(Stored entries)
------------------------------------------------

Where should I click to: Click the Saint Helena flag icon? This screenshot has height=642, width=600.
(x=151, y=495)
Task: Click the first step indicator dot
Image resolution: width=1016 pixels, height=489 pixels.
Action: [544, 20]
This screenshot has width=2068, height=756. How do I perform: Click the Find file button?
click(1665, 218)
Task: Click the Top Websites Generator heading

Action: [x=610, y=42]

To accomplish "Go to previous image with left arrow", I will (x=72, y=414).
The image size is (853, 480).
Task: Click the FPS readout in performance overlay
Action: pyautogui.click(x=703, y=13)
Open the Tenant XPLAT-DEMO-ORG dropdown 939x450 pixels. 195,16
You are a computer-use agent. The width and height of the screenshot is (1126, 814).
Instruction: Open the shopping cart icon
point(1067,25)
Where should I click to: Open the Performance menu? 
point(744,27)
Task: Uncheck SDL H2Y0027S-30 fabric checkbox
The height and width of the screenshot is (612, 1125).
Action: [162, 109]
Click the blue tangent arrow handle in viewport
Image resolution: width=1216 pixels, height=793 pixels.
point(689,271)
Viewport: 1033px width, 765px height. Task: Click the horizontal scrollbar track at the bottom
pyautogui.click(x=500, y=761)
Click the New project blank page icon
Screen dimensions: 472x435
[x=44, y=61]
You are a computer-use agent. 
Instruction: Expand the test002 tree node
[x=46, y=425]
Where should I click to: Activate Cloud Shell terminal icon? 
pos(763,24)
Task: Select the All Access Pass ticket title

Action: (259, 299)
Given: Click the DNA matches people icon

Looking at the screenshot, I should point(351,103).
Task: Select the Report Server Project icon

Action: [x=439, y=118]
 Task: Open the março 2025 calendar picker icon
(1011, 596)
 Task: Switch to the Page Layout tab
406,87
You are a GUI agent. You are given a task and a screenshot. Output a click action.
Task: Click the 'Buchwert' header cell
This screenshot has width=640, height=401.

------------------------------------------------

The data above must be restated word for word.

Where should I click to: Click the Saint Helena flag icon? This screenshot has height=642, width=600.
(x=151, y=495)
Task: Click the first step indicator dot
Image resolution: width=1016 pixels, height=489 pixels.
Action: [544, 20]
This screenshot has width=2068, height=756. How do I perform: Click the Find file button?
click(1665, 218)
Task: Click the Top Websites Generator heading

Action: [x=610, y=42]

To accomplish "Go to previous image with left arrow", I will (x=72, y=414).
The image size is (853, 480).
Task: Click the FPS readout in performance overlay
Action: pyautogui.click(x=703, y=13)
Open the Tenant XPLAT-DEMO-ORG dropdown 939x450 pixels. 195,16
You are a computer-use agent. The width and height of the screenshot is (1126, 814).
Instruction: Open the shopping cart icon
point(1067,25)
Where should I click to: Open the Performance menu? 
point(744,27)
Task: Uncheck SDL H2Y0027S-30 fabric checkbox
The height and width of the screenshot is (612, 1125).
Action: [162, 109]
Click the blue tangent arrow handle in viewport
Image resolution: width=1216 pixels, height=793 pixels.
point(689,271)
Viewport: 1033px width, 765px height. Task: Click the horizontal scrollbar track at the bottom
pyautogui.click(x=500, y=761)
Click the New project blank page icon
Screen dimensions: 472x435
[x=44, y=61]
You are a computer-use agent. 
Instruction: Expand the test002 tree node
[x=46, y=425]
Where should I click to: Activate Cloud Shell terminal icon? 
pos(763,24)
Task: Select the All Access Pass ticket title

Action: (259, 299)
Given: Click the DNA matches people icon

Looking at the screenshot, I should point(351,103).
Task: Select the Report Server Project icon

Action: [x=439, y=118]
 Task: Open the março 2025 calendar picker icon
(1011, 596)
 Task: Switch to the Page Layout tab
406,87
You are a GUI agent. You are given a task and a screenshot. Output a click action.
Task: Click the 'Buchwert' header cell
This screenshot has width=640, height=401.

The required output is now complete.